Tarif yang dikenakan dari kantong plastik yang digunakan pada pasar tradisional masih sama dengan tarif kantong plastik pada sektor ritel, namun pemberlakuan tarif ini dapat saja berbeda-beda pada berbagaipasar tradisional. Hal ini dapat ditinjau dari seberapa besar tingkat keparahan sampah non-organik ini di pasar tradisional tersebut.
Jika tarif yang dikenakan tinggi tentu dapat mempengaruhi tingkat pembelian konsumen pula akan berbagai kebutuhan masyarakat di pasar tradisional. Seperti yang diketahui segmentasi konsumen pasar tradisionalmayoritas terdiri dari segmen menengah kebawah. Hal ini tentu akan mendorong alternatif lain dalam hal mengemas hasil belanja konsumen di pasar tradisional.
Dengan
kebijakan yang diterapkan pada segmen pasar tradisional ini diharapkan dapat
mendorong permintaan alternatif pembungkus lain, seperti halnya kerajinan tas
belanja dan tas go green. Hal
ini tentu menjadi pasar potensial bagi produk tersebut.

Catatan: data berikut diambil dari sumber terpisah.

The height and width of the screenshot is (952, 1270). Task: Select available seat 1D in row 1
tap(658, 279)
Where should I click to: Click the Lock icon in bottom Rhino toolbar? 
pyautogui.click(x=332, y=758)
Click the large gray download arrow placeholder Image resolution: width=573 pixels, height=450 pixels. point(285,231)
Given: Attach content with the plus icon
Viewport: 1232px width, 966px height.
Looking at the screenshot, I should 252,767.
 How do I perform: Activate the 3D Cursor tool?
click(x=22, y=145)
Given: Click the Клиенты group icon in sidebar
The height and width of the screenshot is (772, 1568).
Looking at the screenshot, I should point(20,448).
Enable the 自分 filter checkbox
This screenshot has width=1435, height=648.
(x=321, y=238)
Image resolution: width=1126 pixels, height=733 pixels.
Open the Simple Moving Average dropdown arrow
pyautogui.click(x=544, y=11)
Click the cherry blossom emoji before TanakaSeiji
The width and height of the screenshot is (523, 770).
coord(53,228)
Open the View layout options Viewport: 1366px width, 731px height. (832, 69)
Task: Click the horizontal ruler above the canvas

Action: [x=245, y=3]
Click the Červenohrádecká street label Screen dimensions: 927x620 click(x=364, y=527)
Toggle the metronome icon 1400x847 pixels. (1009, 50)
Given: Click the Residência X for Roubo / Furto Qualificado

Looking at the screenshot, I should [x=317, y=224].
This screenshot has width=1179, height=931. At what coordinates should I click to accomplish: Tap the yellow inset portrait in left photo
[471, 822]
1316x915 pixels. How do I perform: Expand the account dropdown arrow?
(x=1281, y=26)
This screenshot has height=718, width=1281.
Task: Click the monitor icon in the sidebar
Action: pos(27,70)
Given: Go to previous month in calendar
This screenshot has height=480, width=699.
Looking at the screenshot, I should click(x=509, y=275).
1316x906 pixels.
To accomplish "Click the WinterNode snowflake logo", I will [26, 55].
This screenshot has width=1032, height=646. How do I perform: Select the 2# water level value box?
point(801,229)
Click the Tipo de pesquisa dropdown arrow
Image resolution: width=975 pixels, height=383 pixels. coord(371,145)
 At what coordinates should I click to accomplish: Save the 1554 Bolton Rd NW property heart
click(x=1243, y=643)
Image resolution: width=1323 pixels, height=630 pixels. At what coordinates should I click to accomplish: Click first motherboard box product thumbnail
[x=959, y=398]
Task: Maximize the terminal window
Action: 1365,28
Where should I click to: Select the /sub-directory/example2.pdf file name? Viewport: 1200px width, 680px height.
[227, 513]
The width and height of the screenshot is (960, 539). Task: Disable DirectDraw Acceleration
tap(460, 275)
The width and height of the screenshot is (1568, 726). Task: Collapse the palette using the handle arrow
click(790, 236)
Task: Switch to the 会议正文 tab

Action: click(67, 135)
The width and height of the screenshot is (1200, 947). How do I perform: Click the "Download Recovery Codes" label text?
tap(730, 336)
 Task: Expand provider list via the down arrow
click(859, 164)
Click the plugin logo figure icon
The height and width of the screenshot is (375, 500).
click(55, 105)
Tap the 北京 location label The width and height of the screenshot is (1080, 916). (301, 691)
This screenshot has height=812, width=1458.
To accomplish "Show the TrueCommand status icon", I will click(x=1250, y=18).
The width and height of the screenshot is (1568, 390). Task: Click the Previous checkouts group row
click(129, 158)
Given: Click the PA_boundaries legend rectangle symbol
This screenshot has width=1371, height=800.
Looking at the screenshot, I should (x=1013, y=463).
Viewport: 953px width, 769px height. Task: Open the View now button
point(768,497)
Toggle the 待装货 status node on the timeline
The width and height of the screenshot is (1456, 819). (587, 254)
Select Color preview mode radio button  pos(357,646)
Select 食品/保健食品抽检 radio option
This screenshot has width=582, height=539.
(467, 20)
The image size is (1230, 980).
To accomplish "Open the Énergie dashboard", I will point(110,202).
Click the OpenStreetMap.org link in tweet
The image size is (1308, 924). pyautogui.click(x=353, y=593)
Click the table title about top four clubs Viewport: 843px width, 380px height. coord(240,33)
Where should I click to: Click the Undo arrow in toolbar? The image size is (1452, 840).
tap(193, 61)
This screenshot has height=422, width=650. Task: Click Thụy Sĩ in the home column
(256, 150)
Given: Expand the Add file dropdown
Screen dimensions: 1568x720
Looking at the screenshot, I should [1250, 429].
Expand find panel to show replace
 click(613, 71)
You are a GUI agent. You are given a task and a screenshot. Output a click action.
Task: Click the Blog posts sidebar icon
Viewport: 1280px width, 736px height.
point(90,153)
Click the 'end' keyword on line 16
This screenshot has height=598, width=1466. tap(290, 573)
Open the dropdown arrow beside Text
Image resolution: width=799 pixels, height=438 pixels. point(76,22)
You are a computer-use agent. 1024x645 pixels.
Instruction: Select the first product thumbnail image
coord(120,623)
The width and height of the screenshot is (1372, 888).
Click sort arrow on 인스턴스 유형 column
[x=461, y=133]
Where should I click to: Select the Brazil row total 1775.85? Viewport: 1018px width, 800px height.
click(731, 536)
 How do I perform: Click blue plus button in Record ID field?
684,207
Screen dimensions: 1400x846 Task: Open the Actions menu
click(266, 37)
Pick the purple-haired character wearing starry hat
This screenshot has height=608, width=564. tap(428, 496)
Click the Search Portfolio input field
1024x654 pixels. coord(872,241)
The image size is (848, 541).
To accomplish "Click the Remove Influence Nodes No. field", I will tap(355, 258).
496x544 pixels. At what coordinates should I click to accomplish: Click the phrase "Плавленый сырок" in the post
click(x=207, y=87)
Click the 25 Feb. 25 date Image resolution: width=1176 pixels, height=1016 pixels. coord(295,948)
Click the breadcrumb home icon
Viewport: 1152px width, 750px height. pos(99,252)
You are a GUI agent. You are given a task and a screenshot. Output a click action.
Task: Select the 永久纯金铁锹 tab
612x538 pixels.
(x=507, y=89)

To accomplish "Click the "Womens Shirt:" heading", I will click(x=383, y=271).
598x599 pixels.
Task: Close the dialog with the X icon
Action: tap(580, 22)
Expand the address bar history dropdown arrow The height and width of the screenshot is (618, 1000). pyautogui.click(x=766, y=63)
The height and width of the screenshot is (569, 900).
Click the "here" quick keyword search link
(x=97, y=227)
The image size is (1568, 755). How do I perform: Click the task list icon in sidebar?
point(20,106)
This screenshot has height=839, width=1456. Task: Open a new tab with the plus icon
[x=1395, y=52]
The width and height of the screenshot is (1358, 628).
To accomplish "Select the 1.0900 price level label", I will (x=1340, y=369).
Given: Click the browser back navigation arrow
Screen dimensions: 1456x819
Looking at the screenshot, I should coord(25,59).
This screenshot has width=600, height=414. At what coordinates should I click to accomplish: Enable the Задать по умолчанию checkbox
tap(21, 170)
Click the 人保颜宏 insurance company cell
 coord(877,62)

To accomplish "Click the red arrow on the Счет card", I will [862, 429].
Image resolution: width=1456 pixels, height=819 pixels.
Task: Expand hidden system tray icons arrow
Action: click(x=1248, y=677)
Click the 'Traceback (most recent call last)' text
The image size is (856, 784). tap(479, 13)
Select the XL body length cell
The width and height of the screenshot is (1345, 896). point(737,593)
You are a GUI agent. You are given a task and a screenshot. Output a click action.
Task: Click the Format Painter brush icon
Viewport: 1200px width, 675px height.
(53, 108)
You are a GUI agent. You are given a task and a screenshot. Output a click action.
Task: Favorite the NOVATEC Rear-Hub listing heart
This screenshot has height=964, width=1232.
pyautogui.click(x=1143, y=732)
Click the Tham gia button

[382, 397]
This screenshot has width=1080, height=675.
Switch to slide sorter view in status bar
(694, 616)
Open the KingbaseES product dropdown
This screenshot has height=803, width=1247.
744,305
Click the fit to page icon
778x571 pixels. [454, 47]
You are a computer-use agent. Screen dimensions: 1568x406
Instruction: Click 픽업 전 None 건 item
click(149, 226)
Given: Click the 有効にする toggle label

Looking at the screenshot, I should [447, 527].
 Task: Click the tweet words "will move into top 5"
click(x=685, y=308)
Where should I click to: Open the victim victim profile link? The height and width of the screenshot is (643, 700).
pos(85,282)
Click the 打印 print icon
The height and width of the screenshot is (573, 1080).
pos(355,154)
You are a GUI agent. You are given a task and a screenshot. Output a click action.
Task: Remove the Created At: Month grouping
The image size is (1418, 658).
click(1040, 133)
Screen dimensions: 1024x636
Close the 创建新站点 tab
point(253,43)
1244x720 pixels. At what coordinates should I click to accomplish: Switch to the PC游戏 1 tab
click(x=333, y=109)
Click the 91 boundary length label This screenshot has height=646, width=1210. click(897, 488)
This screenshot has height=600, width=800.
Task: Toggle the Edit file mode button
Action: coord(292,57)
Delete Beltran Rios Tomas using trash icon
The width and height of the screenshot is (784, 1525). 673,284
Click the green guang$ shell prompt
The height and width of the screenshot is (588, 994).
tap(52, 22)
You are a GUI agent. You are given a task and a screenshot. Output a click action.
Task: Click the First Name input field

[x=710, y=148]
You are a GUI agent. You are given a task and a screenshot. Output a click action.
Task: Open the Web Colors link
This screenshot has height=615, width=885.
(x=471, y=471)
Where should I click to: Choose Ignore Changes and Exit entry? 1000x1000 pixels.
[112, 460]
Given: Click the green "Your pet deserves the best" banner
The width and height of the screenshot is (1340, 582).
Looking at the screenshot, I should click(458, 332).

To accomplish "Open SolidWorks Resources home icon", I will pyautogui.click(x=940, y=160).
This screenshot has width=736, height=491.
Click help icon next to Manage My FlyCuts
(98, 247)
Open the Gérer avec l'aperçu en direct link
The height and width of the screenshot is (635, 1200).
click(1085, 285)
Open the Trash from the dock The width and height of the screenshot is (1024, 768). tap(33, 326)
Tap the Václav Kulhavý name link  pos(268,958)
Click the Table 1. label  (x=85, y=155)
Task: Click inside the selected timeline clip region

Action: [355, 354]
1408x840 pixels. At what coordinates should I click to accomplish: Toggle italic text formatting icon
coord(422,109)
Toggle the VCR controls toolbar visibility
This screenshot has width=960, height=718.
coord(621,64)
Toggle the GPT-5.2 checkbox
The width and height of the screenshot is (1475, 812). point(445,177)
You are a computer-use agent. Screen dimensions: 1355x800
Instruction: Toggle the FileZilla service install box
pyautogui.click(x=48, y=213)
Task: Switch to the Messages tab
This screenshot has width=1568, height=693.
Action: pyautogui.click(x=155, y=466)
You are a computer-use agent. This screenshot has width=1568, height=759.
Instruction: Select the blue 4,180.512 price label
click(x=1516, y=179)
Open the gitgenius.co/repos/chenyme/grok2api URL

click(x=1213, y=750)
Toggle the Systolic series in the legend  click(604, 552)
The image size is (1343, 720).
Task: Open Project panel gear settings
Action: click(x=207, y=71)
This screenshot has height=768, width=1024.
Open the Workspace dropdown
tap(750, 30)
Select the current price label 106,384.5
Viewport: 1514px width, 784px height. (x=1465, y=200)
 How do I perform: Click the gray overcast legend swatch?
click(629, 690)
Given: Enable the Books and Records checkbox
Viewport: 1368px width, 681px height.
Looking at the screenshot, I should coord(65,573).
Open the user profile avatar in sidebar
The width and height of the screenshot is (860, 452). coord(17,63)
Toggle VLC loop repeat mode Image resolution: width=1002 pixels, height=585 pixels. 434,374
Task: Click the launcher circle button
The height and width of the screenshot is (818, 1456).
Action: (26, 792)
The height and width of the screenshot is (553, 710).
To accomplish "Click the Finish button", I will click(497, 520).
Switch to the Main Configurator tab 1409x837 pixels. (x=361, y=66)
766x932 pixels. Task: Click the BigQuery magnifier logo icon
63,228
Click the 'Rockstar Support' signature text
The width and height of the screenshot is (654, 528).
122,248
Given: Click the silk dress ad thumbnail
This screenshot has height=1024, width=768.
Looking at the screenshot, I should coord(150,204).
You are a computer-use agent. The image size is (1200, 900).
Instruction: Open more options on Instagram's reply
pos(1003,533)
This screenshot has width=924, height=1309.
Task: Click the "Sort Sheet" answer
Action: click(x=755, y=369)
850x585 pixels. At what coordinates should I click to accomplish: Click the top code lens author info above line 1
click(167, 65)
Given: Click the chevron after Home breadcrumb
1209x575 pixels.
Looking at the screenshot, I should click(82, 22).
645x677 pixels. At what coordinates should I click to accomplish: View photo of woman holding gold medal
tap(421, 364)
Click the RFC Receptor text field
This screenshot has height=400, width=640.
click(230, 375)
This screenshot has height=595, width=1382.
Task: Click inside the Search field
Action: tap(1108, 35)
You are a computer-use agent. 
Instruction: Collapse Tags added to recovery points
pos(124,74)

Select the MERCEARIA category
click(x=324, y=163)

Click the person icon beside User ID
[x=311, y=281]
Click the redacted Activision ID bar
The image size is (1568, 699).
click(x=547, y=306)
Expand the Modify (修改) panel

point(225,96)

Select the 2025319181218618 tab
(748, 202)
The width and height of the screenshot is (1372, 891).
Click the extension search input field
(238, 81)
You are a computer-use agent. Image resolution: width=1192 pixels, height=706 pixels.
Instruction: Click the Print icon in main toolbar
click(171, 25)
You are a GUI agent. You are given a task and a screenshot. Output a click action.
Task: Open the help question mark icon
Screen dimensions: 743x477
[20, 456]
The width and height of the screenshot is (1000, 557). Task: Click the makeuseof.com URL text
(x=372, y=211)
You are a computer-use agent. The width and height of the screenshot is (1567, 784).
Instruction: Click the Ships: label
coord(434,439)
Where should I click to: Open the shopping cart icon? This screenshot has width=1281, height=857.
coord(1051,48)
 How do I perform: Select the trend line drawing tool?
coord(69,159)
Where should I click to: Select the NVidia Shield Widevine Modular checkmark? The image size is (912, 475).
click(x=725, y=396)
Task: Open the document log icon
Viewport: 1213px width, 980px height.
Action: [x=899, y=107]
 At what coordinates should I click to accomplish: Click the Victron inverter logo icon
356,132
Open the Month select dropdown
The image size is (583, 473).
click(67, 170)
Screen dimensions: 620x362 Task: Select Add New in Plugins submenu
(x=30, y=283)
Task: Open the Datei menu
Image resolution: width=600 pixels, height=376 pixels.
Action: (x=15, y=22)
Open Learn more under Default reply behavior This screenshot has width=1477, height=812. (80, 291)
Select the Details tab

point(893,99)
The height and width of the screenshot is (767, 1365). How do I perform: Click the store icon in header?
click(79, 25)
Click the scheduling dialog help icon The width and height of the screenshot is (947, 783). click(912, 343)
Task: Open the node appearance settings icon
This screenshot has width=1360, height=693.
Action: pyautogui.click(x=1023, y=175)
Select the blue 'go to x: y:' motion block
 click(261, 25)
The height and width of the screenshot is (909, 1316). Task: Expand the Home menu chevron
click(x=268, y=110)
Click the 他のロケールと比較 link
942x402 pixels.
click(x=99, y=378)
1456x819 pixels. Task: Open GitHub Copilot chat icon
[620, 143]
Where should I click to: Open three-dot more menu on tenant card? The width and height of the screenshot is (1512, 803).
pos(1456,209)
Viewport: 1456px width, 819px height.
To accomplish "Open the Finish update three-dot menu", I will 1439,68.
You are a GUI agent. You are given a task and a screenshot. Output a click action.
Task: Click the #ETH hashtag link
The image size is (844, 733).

Berkaitan dengan pemberlakukan kebijakan
kantong plastik berbayar ini terdapat opini yang menyatakan bahwa "Pemberlakuan
kebijakan kantong plastik berbayar ini tidak hanya bisa dilakukan pada sektor
ritel semata, akan tetapi lebih efektif diberlakukan pula pada sektor produksi
yang menggunakan kemasan plastik".
Opini ini diperkuat pula dari banyaknya sampah yang berasal dari kemasan produk
di berbagai Tempat Pembuangan Sampah.
Opini
diatas dapat menjadi pertimbangan bagi produsen dalam mengalokasikan biaya
produksinya agar tetap memperoleh keuntungan yang optimum. Jika sebelumnya
hanya terdapat biaya pengemasan (packaging)
berbahan plastik, namun pada akhirnya terdapat tambahan biaya yang timbul dari
kebijakan plastik berbayar. Biaya yang ditanggung tentu diluar dari biaya CSR
yang dikeluarkan oleh perusahaan. Hal ini tentu mengakibatkan kenaikan
biaya produksi jika opini benar-benar terjadi.